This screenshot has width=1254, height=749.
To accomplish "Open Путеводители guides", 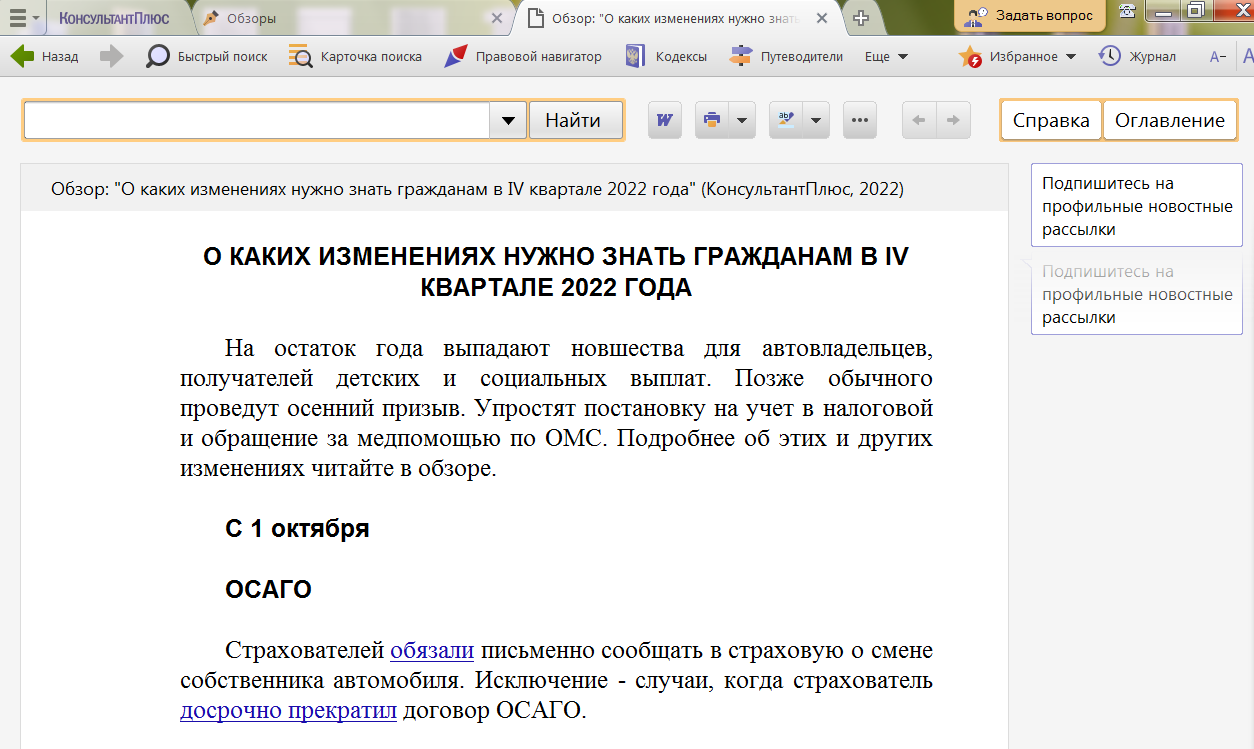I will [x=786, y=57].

◆ ◆ ◆ ◆

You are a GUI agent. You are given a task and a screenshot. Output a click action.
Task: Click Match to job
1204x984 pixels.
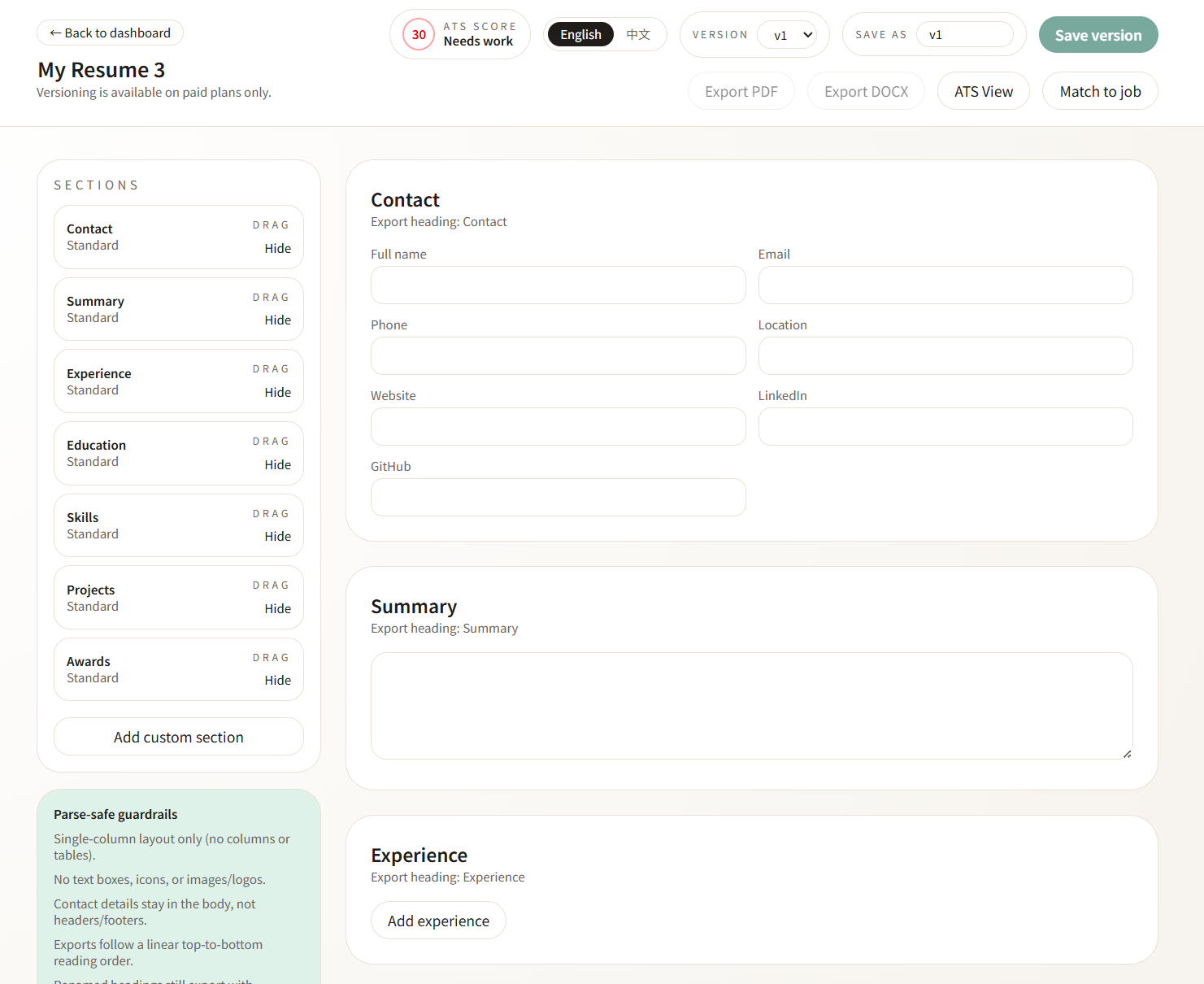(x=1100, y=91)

◆ ◆ ◆ ◆

> **PROBLEM**: Can you copy the records, word for word, in the stretch from the line containing "You are a GUI" through the line containing "(x=1100, y=91)", with the pictures left out?

> **OUTPUT OF THE EXERCISE**:
You are a GUI agent. You are given a task and a screenshot. Output a click action.
Task: Click Match to job
1204x984 pixels.
(x=1100, y=91)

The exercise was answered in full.